Looks into the code more carefully, maybe this code is wrong:

if (!direct) {
r = kvm_read_guest_atomic(vcpu->kvm,
- gw->pte_gpa[level - 2],
+ gw->pte_gpa[level - 1],
&curr_pte, sizeof(curr_pte));
- if (r || curr_pte != gw->ptes[level - 2]) {
+ if (r || curr_pte != gw->ptes[level - 1]) {
kvm_mmu_put_page(sp, sptep);
kvm_release_pfn_clean(pfn);
sptep = NULL;

It should check the 'level' mapping not 'level - 1', in the later description
i'll explain it.

Since the 'walk_addr' functions is out of mmu_lock protection, we should
handle the guest modify its mapping between 'walk_addr' and 'fetch'.
Now, let's consider every case may be happened while handle guest #PF.

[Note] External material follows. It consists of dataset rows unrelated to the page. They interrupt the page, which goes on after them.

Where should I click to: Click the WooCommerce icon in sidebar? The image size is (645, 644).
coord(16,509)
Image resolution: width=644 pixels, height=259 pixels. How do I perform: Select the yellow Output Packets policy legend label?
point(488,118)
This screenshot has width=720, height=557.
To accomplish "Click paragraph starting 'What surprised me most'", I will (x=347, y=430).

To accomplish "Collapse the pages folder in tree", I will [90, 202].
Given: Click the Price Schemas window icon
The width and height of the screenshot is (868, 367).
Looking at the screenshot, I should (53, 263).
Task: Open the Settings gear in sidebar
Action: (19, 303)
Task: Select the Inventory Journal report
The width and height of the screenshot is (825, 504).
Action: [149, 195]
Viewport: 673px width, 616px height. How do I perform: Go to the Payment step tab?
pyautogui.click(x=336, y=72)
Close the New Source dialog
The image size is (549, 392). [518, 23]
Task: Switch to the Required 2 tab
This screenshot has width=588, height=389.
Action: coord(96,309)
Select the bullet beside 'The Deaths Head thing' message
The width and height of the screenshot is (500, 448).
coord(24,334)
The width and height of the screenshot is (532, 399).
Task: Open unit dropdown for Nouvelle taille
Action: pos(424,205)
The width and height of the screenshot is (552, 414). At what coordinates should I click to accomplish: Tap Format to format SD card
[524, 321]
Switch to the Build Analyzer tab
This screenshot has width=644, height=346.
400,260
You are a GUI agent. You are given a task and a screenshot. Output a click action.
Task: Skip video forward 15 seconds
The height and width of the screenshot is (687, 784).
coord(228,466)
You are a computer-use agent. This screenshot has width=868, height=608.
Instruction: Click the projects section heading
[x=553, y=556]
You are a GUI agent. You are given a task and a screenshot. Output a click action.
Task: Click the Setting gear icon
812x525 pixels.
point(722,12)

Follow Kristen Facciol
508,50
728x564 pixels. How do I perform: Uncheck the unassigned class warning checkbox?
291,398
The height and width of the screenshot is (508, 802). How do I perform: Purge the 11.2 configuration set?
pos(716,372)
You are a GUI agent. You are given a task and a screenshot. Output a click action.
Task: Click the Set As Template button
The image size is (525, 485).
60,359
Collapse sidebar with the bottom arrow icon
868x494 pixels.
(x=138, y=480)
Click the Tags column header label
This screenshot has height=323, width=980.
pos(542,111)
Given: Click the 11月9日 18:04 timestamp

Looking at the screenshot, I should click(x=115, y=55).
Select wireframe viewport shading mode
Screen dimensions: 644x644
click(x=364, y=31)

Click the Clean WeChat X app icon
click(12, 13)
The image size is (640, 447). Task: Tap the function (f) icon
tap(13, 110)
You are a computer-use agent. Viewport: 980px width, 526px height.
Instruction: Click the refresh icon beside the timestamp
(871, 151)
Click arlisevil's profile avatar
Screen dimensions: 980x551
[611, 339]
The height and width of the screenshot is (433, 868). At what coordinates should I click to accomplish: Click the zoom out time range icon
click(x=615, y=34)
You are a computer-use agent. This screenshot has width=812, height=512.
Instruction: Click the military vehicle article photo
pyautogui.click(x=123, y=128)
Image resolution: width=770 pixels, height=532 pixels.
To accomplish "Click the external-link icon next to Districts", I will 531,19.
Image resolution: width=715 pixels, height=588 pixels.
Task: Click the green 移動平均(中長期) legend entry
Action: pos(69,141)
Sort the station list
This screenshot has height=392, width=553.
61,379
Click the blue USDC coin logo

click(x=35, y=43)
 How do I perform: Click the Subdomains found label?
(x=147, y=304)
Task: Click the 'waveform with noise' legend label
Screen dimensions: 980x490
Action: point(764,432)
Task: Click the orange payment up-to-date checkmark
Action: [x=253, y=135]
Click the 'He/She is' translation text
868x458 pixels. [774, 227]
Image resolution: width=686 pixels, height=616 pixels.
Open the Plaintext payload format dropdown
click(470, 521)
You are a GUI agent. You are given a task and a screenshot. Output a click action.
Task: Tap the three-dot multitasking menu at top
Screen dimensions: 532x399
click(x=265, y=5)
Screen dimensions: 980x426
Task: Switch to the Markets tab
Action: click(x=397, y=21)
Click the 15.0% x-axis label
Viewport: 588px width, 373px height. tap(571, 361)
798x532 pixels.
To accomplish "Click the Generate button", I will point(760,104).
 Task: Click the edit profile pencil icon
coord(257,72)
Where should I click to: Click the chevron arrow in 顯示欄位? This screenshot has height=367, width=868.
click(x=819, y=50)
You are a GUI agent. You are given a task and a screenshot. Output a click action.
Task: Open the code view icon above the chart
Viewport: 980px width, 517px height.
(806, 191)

One case is host handle guest written after 'fetch', just like this order:

VCPU 0 VCPU 1
walk_addr
guest modify its mapping
fetch
host handle this written(pte_write or invlpg)

This case is not broken anything, even if 'fetch' setup the wrong mapping, the
later written handler will fix it.

Another case is host handle guest written before 'fetch', like this:

CPU 0 VCPU 1
walk_addr
guest modify its mapping
host handle this written(pte_write or invlpg)
fetch

We should notice this case, since the later 'fetch' will setup the wrong mapping.

For example, the guest mapping which 'walk_addr' got is:

GPML4E -> GPDPE -> GPDE -> GPTE -> GFNA
(Just take small page for example, other mapping way is also applied)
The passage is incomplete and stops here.